The results of IgG and IgA anti-GP2 antibodies in patients with ulcerative colitis, patients with Crohn's disease, controls with other gastrointestinal diseases, and healthy controls are shown in figure 1. The reactivity found in patients with Crohn's disease was significantly higher in these patients than in patients with ulcerative colitis, gastrointestinal controls, and healthy controls (p<0.0003; Mann–Whitney). Of the 164 patients with Crohn's disease, 34 (20.7%) had IgG or IgA anti-GP2 antibodies (16 IgG, 8 IgA, 10 IgG and IgA). Of the 118 patients with ulcerative colitis, 11 (9.3%) had IgG or IgA anti-GP2 antibodies (8 IgG, 3 IgA). Of 75 controls with other gastrointestinal diseases, 3 (4%) had IgA anti-GP2 antibodies. Of 100 healthy controls, 4 (4%) had IgG or IgA anti-GP2 antibodies (3 IgG, 1 IgA). The prevalence of anti-GP2 antibodies was significantly higher in patients with Crohn's disease than in patients with ulcerative colitis (p=0.014; Fisher exact test), controls with gastrointestinal diseases (p=0.0007; Fisher exact test), and healthy controls (p=0.0001; Fisher exact test). The likelihood ratio for Crohn's disease was 5 and for ulcerative colitis was 2.3.
Next, we investigated whether anti-GP2 antibodies were associated with pancreatic antibodies. Table 1 summarises the prevalence of anti-GP2 antibodies as a function of the staining pattern of the pancreatic antibodies (intracellular or extracellular). The pancreatic antibodies were detected by indirect immunofluorescence as previously described.2 Anti-GP2 antibodies were associated with pancreatic antibodies (extracellular staining). 68.8% (22/32) of patients with Crohn's disease with the extracellular pattern had anti-GP2 antibodies, whereas only 0% (0/8) of patients with Crohn's disease with the intracellular pattern and 8% (9/113) of patients negative for pancreatic antibodies had anti-GP2 antibodies.

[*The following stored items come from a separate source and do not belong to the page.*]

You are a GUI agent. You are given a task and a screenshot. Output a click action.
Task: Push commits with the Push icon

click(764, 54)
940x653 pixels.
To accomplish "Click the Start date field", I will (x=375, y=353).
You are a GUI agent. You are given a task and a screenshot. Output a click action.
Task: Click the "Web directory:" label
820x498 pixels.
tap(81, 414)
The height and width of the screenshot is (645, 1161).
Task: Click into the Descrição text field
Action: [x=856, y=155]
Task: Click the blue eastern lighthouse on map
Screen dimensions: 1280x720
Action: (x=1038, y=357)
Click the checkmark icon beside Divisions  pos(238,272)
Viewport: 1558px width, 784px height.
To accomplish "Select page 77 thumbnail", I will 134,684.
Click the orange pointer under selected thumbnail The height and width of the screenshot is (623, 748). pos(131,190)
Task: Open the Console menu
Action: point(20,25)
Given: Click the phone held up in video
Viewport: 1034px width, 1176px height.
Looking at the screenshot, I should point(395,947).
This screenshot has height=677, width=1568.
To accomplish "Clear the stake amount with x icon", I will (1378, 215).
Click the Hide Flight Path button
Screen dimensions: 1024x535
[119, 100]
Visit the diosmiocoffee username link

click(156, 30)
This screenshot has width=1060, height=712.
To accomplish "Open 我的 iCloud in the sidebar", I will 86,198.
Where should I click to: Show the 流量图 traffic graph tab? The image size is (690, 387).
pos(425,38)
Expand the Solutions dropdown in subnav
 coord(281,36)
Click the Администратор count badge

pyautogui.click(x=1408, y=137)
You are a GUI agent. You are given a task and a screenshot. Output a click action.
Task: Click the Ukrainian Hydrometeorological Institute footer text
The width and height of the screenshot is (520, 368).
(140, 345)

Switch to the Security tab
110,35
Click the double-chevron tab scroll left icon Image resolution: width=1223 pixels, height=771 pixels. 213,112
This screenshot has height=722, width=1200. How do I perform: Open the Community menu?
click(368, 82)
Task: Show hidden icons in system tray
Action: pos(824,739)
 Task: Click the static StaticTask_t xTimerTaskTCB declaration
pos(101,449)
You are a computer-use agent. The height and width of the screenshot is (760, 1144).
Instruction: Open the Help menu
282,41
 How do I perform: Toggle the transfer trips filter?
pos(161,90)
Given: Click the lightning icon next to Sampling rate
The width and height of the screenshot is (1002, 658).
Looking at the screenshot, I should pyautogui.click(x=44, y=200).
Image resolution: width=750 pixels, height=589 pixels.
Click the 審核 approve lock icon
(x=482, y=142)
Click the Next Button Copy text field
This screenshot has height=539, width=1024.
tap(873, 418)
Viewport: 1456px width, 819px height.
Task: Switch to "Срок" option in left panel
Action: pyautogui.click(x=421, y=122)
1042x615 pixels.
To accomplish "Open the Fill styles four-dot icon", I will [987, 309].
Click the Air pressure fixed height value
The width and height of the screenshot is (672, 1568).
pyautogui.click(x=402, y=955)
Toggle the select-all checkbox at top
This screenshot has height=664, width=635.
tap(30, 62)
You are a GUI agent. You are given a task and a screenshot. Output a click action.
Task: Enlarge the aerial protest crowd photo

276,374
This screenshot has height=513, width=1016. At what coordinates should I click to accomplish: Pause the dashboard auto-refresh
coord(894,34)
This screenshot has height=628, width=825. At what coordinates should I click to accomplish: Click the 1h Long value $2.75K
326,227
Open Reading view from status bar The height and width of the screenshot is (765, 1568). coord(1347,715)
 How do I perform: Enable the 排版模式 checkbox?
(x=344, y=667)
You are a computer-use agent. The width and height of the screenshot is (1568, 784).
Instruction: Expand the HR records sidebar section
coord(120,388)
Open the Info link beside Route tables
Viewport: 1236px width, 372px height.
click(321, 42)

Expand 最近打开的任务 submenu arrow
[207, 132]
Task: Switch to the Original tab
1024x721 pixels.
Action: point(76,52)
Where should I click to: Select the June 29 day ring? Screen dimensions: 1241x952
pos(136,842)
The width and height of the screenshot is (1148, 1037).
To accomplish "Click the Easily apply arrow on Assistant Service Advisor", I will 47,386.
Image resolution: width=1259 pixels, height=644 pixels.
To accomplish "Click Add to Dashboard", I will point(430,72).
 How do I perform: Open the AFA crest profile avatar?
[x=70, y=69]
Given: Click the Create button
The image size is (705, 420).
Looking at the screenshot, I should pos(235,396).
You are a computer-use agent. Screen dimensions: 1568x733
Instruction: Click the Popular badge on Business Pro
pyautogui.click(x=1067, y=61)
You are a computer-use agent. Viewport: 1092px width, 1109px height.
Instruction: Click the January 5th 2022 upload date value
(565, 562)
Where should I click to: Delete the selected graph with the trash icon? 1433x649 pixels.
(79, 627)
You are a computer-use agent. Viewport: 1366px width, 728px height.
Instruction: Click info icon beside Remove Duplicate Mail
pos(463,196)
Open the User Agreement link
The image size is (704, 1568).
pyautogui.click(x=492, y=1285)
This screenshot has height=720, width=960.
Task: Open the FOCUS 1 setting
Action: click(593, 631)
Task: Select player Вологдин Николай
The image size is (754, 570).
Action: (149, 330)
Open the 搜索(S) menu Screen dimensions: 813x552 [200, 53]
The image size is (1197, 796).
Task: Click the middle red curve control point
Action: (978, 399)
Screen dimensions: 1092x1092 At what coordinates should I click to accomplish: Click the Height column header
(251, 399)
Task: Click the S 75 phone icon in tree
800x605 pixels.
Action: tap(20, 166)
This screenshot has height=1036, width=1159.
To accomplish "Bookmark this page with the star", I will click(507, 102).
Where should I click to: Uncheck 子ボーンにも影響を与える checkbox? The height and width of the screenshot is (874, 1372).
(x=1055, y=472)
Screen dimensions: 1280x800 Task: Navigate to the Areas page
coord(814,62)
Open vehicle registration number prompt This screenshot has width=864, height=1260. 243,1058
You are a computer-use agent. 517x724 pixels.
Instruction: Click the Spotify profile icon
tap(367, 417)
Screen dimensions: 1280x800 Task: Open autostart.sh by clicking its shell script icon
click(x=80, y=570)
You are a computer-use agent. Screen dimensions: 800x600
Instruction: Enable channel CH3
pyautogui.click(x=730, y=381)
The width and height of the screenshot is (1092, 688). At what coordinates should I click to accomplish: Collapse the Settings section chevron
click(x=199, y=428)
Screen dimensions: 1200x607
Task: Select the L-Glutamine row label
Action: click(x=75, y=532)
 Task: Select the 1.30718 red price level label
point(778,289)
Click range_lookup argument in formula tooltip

We evaluated whether specific clinical characteristics of patients with Crohn's disease (gender, age, anti-Saccharomomyces cerevisiae antibodies (ASCA), disease localisation (upper gastrointestinal tract, terminal ileum, ileocolon, colon, anal), disease behaviour (inflammatory, structuring, penetrating), and surgery) were associated with anti-GP2 antibodies. Except for an association of anti-GP2 and upper gastrointestinal tract localisation of Crohn's disease (p=0.042, χ2), no significant associations were found.
Finally, we determined anti-GP2 antibody levels before and 6–44 months after treatment with infliximab (n=28) or adalimumab (n=34). Treatment did not prominently affect antibody titres (data not shown).
In summary, the anti-GP2 ELISA was reproducible, had a good linearity, and showed minor interferences. Anti-GP2 antibodies were found in of 20.7% of patients with Crohn's disease, 9.3% of patients with ulcerative colitis, and 4% of controls. We furthermore showed that anti-GP2 antibodies were associated with the extracellular pancreatic staining on indirect immunofluorescence.
We thank GA Generic Assays GmbH for the generous gift of the reagents to perform this study.
Funding This research has been funded by the Fund for Scientific Research – Flanders. XB is a senior clinical investigator of the Fund for Scientific Research – Flanders.
Competing interests None.
Ethics approval This study was conducted with the approval of the University Hospitals, Leuven.
Provenance and peer review Not commissioned; not externally peer reviewed.